(Exercise aim) Once you find the line below that contains "Task: Go to Próximo page", write it out along with every later line exactly as given, stopping only when the records end. Omit the pictures.

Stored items
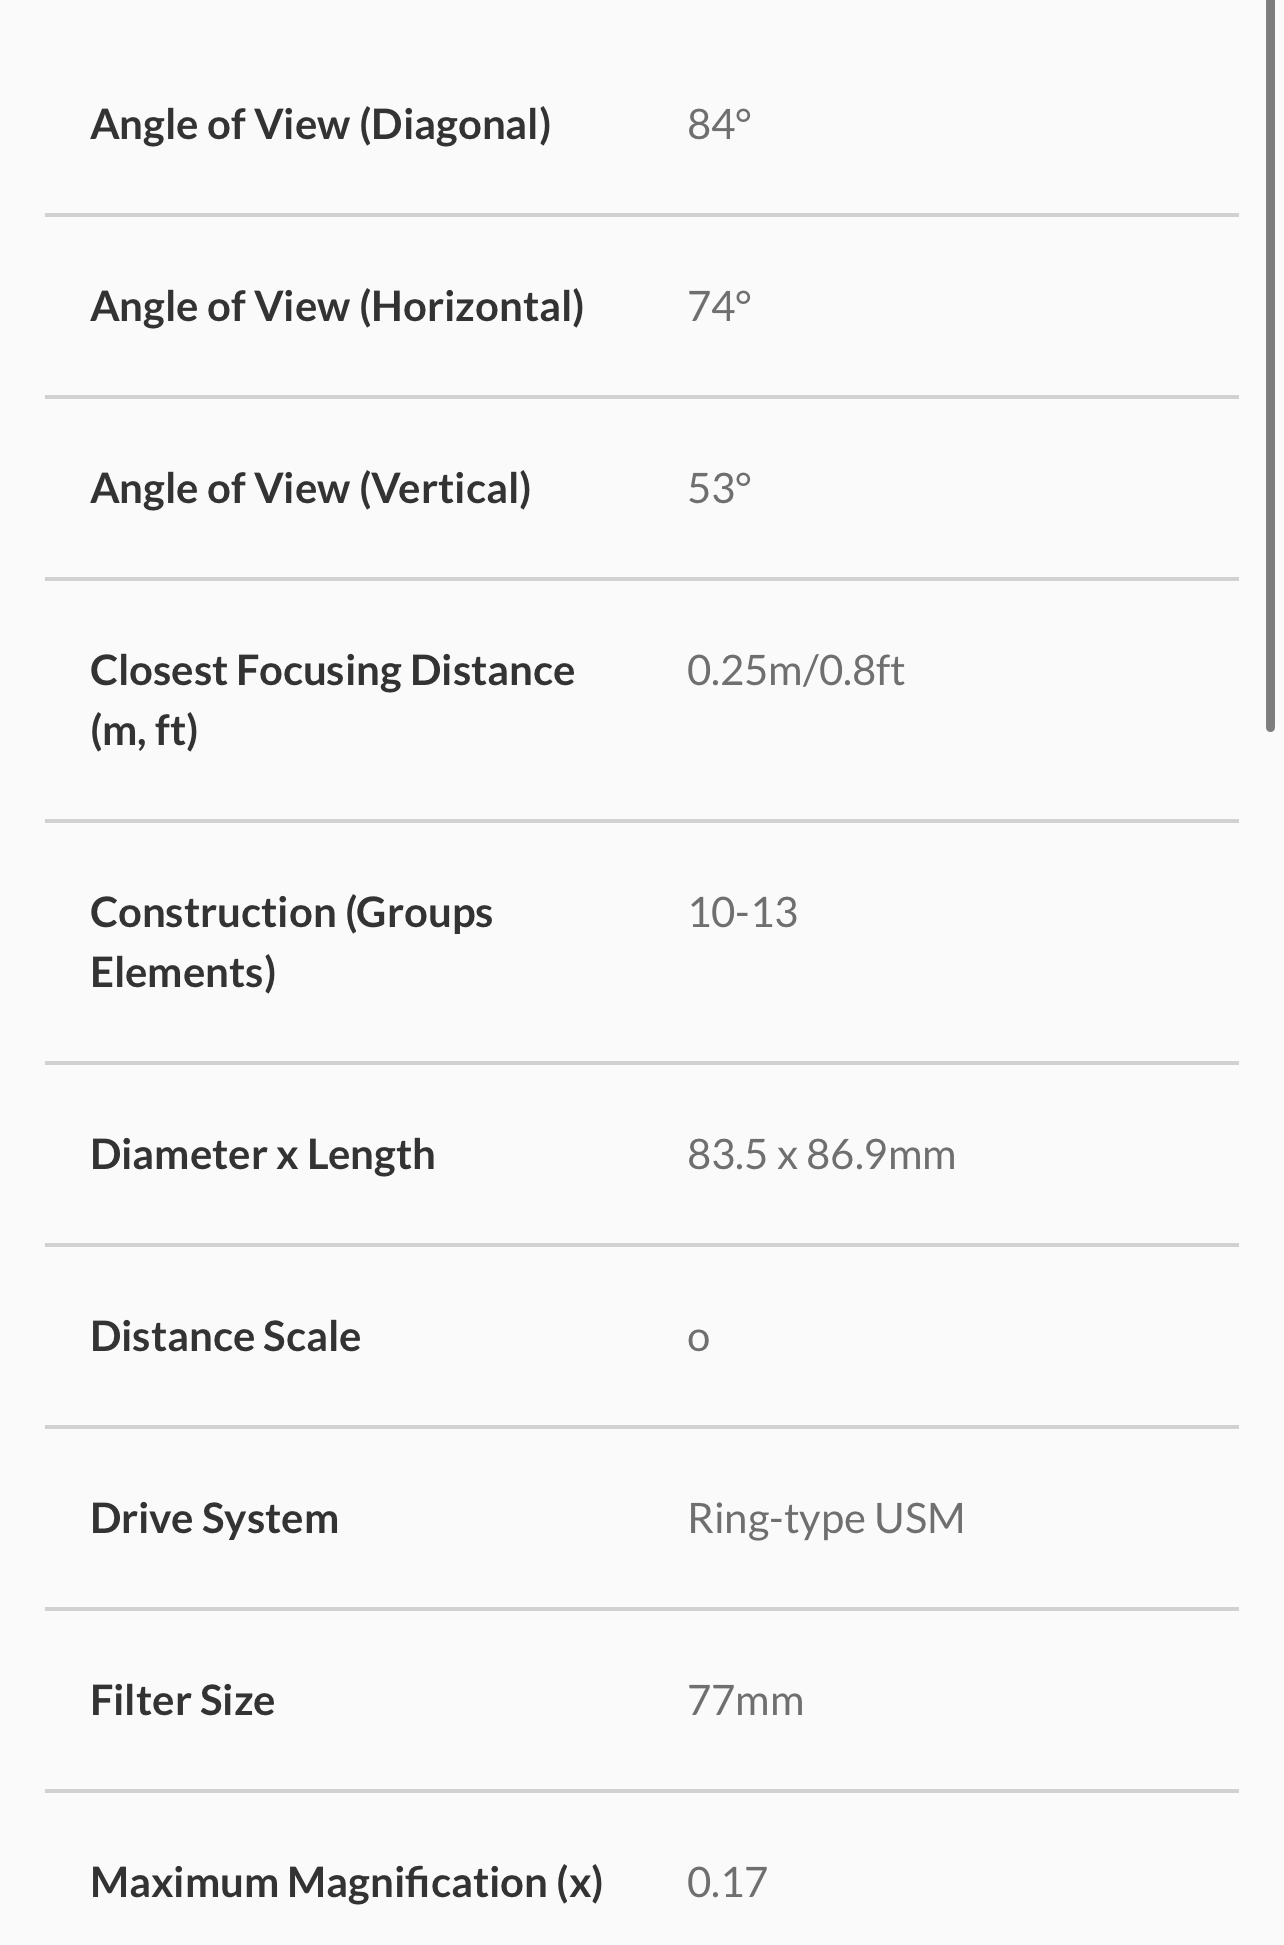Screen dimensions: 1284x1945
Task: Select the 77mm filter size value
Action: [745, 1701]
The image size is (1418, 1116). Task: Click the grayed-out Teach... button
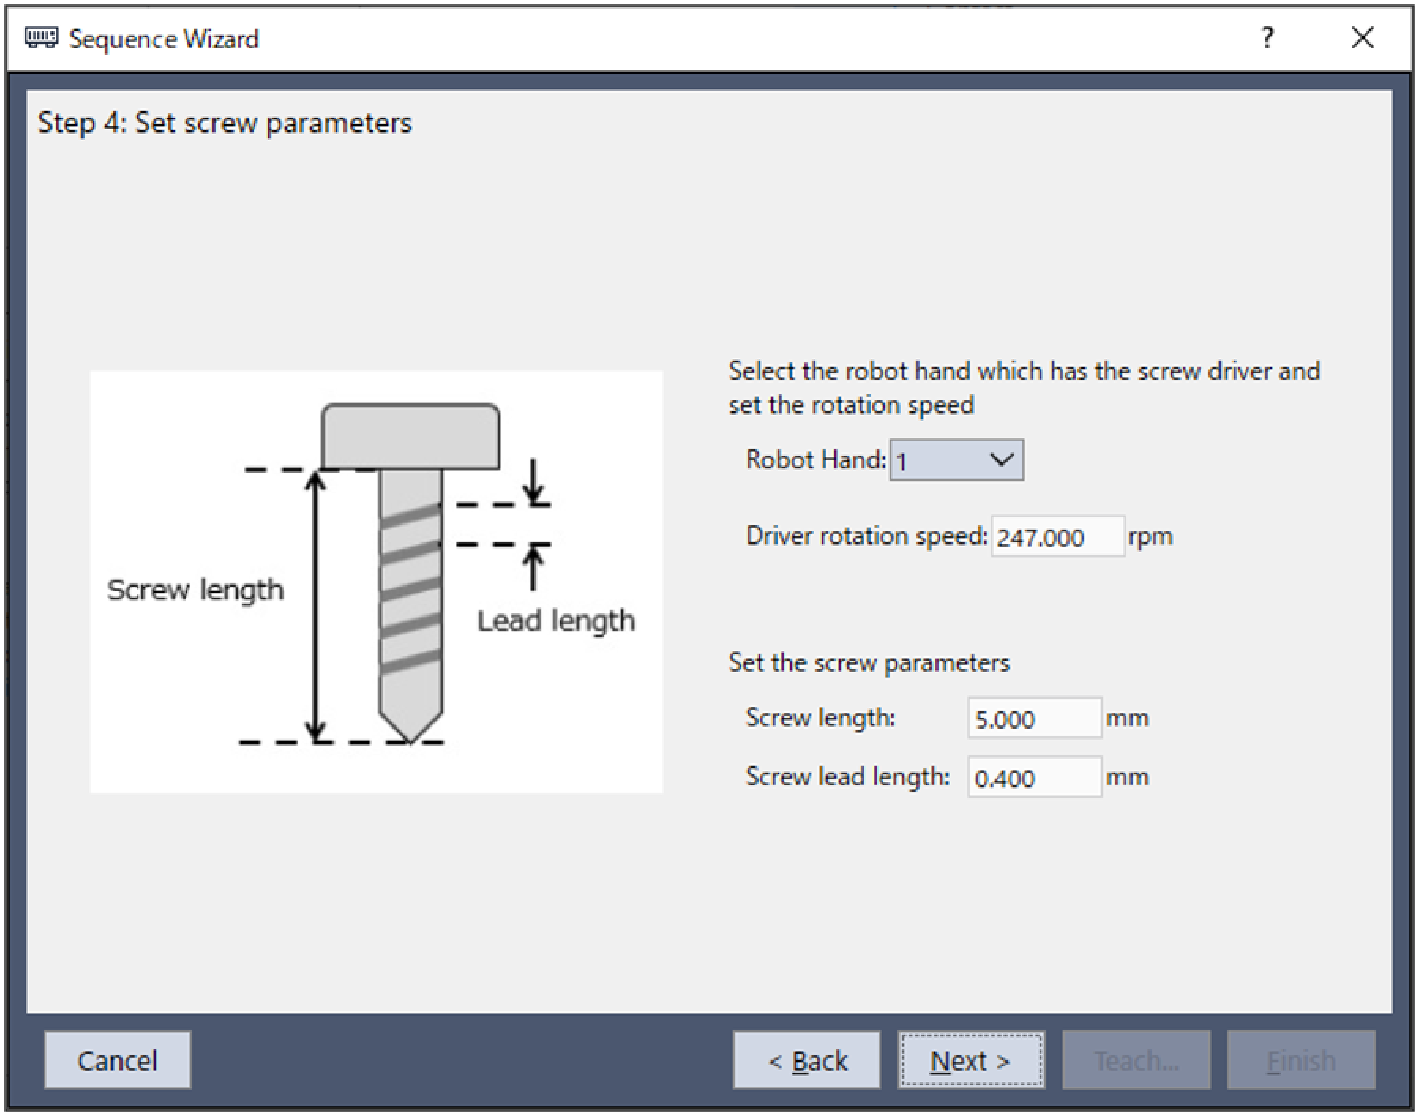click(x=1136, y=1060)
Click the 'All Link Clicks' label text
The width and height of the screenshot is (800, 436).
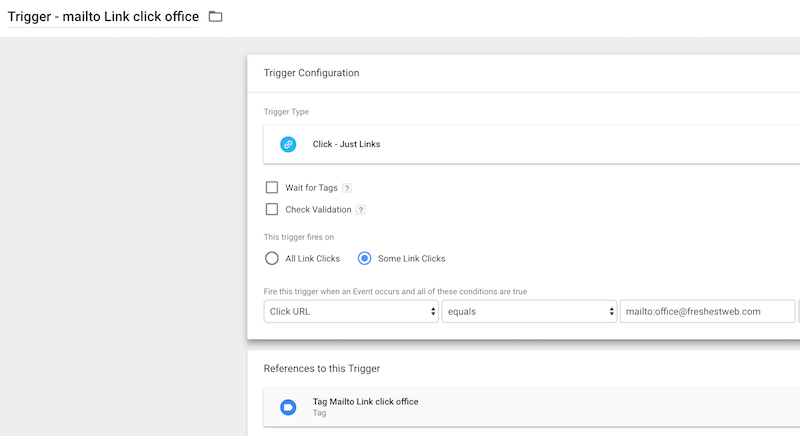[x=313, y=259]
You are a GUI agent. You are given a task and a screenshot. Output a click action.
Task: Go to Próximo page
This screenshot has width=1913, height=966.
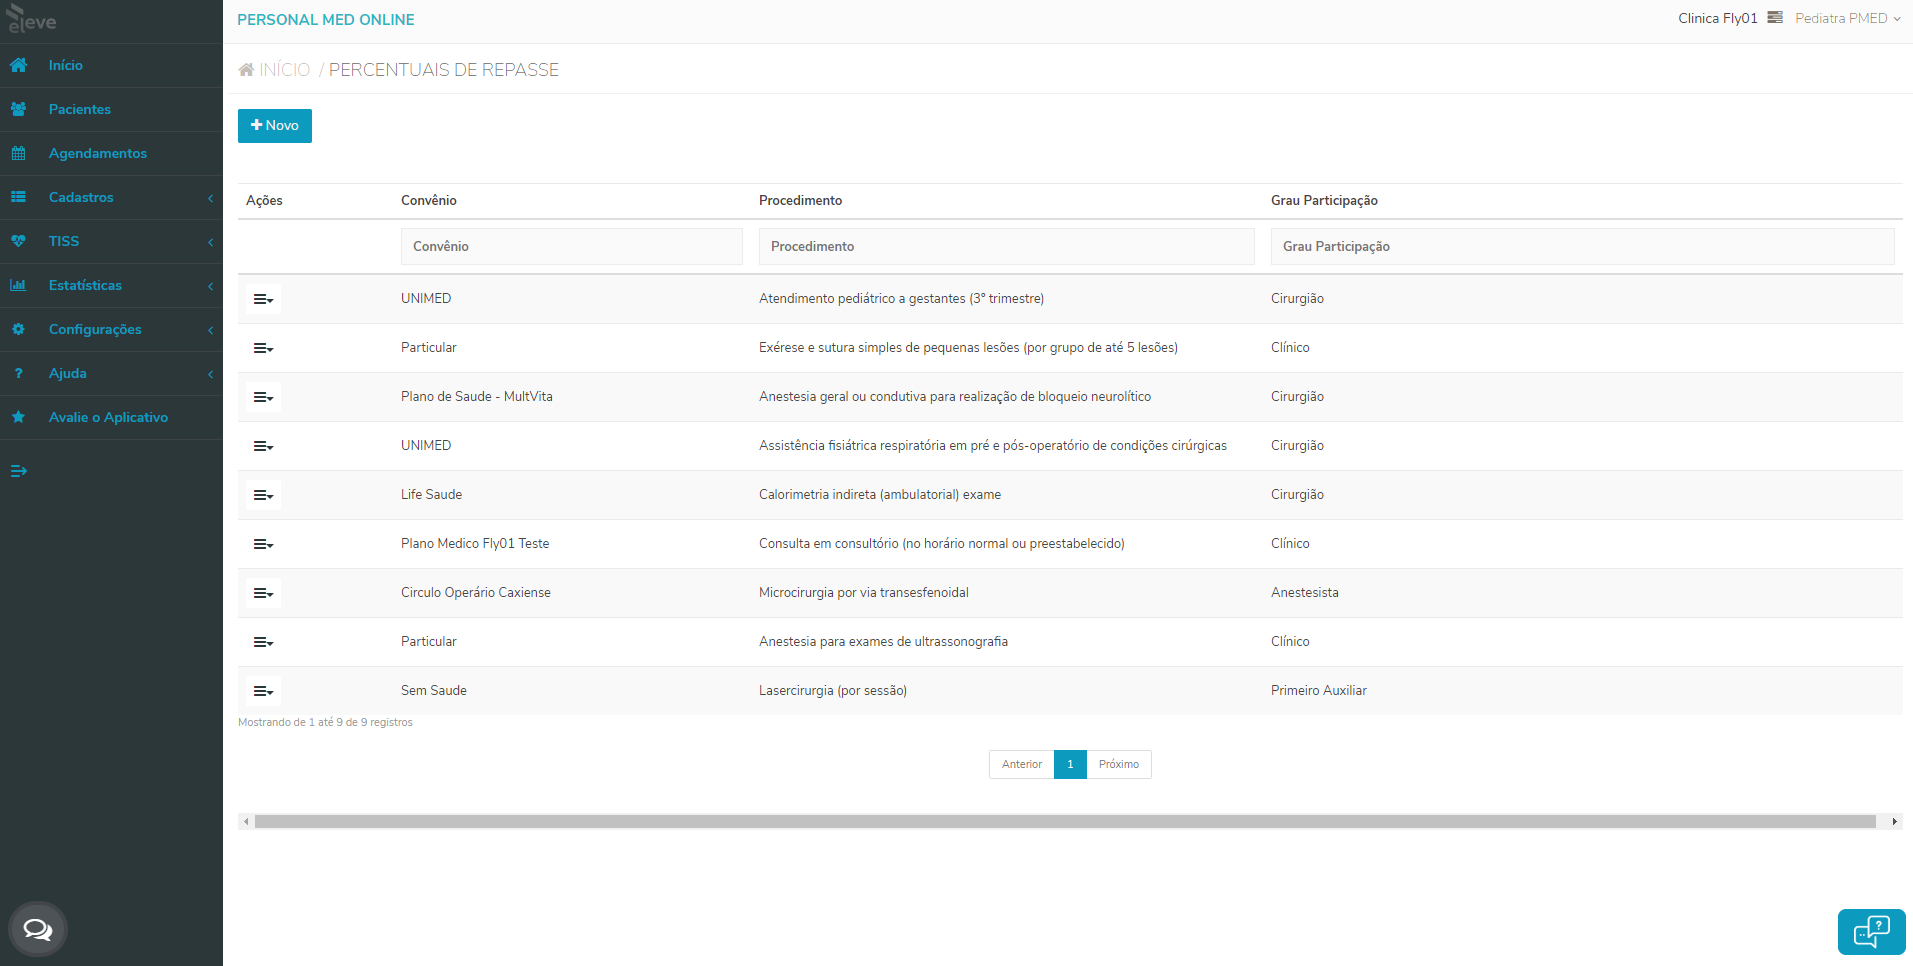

(Completed task)
Task: Go to Próximo page
This screenshot has width=1913, height=966.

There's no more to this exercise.